Through the years, social media has proven itself pivotal in the electoral process and political because of its accessibility, ubiquity, and ability to propel discourse (Bekafigo & McBride, 2013; Fenton, 2010; Konnelly, 2015; Larsson & Moe, 2011; Nilsson & Carsson, 2014, Park, 2013). For example, the social networking platform Twitter already became a one-stop shop of discussion, debates, and campaigns which are all rooted from varying stances (Gan, Lee, & Li, 2017; Jungherr, Schoen, & Jürgens, 2015; Kasmani, Sabran, & Ramle, 2014; Loader, & Marcea, 2011; Mourão, 2014). In addition, it can be suggested that Twitter is an effective government propaganda tool especially in instances where public relations and crisis management are involved (Graham, 2014; Yaqub, Chu, Atluri, & Vaidya, 2016).
For example, during elections, Twitter was used to support politicians and their platforms (Bekafigo & McBride, 2013; Gaber, 2016; Kreiss, 2014; Lefky, Brewer, & Habegger, 2015; Yaqub et al, 2016). On the other hand, Twitter was also weaponized by political parties, politicians, and their supporters for it became a tool to discredit and destroy perceived opponents (Alemanno, 2018; Bennett & Livingston, 2018; Brumette, DiStaso, Vafeiadis, & Messner, 2018; Marshall, 2017; Khaja, AlKhaja, & Sequeira, 2018). As the preponderance of opinions in Twitter increased, the amount of misinformation, disinformation, and propaganda joined the trend (Fallis, 2015; Mejias & Vokuev, 2017).

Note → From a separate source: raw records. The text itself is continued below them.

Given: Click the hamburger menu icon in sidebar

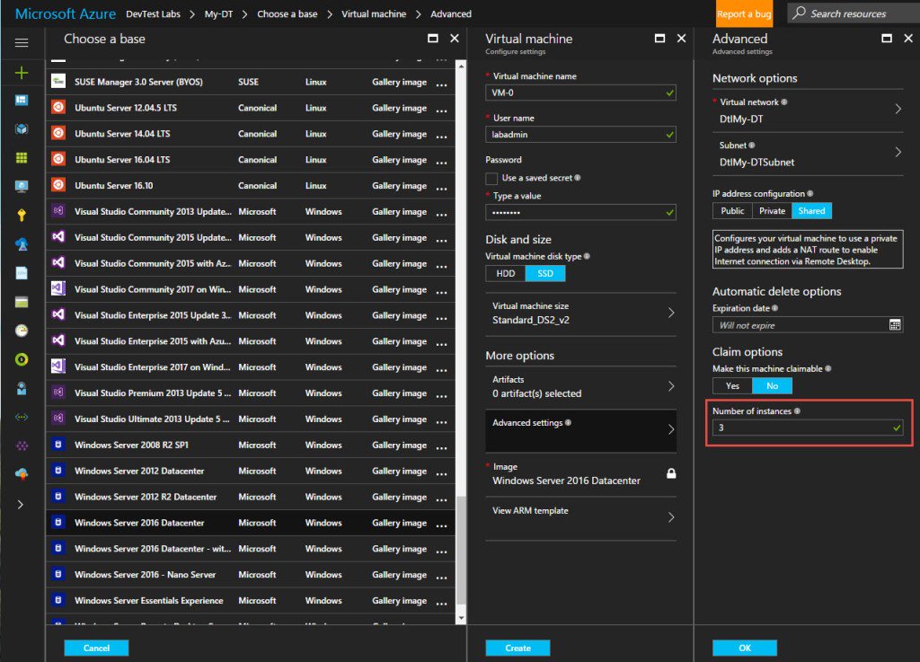Looking at the screenshot, I should click(22, 42).
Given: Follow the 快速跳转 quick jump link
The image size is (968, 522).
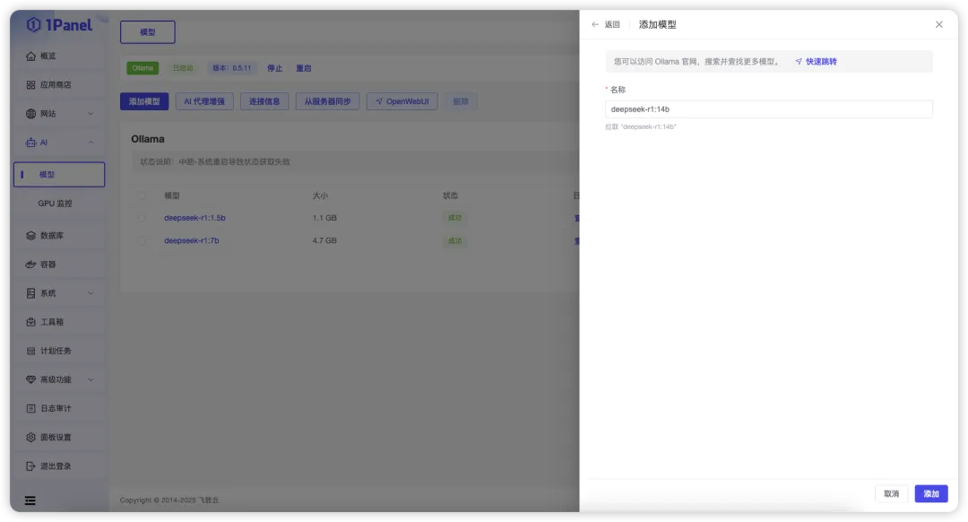Looking at the screenshot, I should click(822, 60).
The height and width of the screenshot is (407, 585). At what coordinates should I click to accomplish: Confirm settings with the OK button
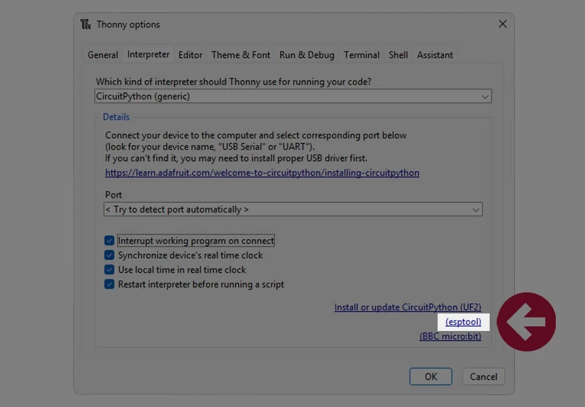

Twitter succeeded in promoting democracy but ironically, “fake news” proliferated together with machinations to silence dissent and the minority opinion (Brumette et al, 2018;). In addition, Twitter discourse was not spared from incivility and indecency, which are mainly sourced from the apologists of political figures and ideologies (Glynn, 2017; Marwick & Caplan, 2018; Ott, 2017). Because of its power to influence several kinds of audiences, affluent political kingpins are mobilizing Twitter through the propagation of disinformation, for the sole purpose of staying in power (Marshall, 2017; Merloe, 2015).
The rise of social media brought with it a surge on disinformation which includes “fake news”, “alternative facts”, “post-truth”, and historical revisionism (Mejias & Vokuev, 2018). Before, disinformation can easily be distinguished from what is factual, but now the former does a mimicry which can only be spotted by the discerning (Alemanno, 2018; Bennett & Livingston, 2018). During this era, the terms “fake news”, “alternative facts”, and “post-truth” and even historical revisionism took the entire digital world by storm (Vargo, Guo, & Amazeen, 2018).
For example, the oxymoron “fake news” is very widespread, particularly those that are political in nature (Balmas, 2012; Spohr, 2017; Wasserman, 2017). Fake news is usually political because they are produced by opposing political parties or politicians who are mudslinging each other for personal gain (Glaser, 2017; Guo & Vargo, 2018; Zengerle, 2016). Such disinformation is prevalent on social media because of its wide reach and because a significant number of netizens have tendencies of easily being swayed by the things they see on social media (Tandoc, Ling, Westlund, Duffy, Goh, & Wei, 2017; Nelson & Taneja, 2018).
Meanwhile, the heavily assailed concept of alternative facts is basically falsehood which is under the guise of an information spin that is intended to mislead the public, particularly when the facts can tarnish the government’s reputation (Ross & Rivers, 2018). Post-truth, on the other hand, is a widespread phenomenon on disinformation politics in which emotion and intuition trumps reason and facts when it comes to shaping public opinion (Peters, 2017; Ross & Rivers, 2018). Furthermore, historical revisionism is a deliberate attempt to revise history by distorting facts, particularly to sow bogus ideas to the minds of the public in support of people, groups, or ideologies that were not judged well by history (Cohen, 2017).